As well as enabling human space travel, it could open up space for galactic business opportunities, he says.
Table of Contents
Faster space travel
Most rockets today are powered by chemical engines. These could get you to Mars, but it would take a long time — at least three years for a round trip — says Jeff Sheehy, chief engineer of NASA’s Space Technology Mission Directorate.
It would also decrease the overall risk of the mission. “The longer you’re out there, the more time there is for stuff to go wrong,” he adds.
That’s why the space agency is looking to develop nuclear-powered rockets.
NTP rockets produce twice the thrust per unit of propellant than a chemical system — which is like saying it does “double the miles per gallon,” says Sheehy. This means the technology could get astronauts to Mars and back in less than two years.
An illustration of a spacecraft with a nuclear-enabled propulsion system. Courtesy of NASA.

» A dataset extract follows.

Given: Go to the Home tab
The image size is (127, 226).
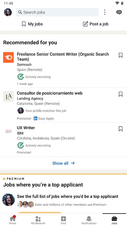Looking at the screenshot, I should click(x=13, y=220).
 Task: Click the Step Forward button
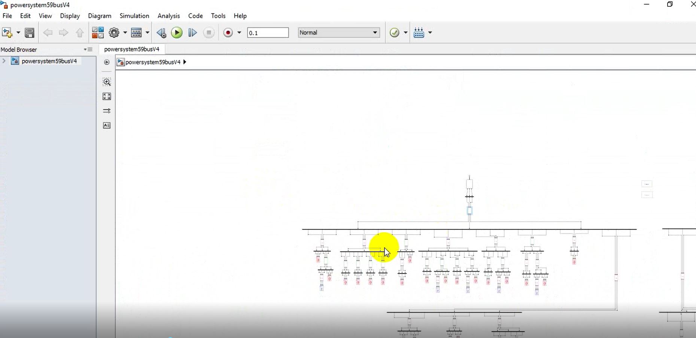pos(192,33)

However, one of the main challenges for building an NTP engine is finding a uranium fuel that can withstand the blistering temperatures inside a nuclear thermal engine.
Along with other companies developing similar technology, USNC-Tech has presented its development to NASA.

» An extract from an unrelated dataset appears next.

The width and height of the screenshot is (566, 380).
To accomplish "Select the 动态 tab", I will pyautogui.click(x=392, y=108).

While Sheehy would not comment on the specifics of any individual designs, he said the developments show that nuclear engines are feasible and could make “a good choice for human exploration to Mars.”
Is the nuclear option safe?
Shorter missions would limit the crew’s exposure to space radiation, but there is still concern about the radiation emitted from the nuclear reactor inside the spacecraft.
This would be mitigated through the rocket’s design, Eades explains. The liquid propellants — stored between the engine and the crew area — block out radioactive particles, acting as “a tremendously good radiation shield,” he says.
The distance between the crew and reactor also provides a buffer, says Sheehy, and any NTP design would place the living quarters at the other end of the rocket to the reactor.
To protect people on the ground, NTP spacecraft would not lift-off directly from Earth, Sheehy adds. Instead, a regular chemical rocket would hoist it into orbit, and only then would it fire up its nuclear reactor.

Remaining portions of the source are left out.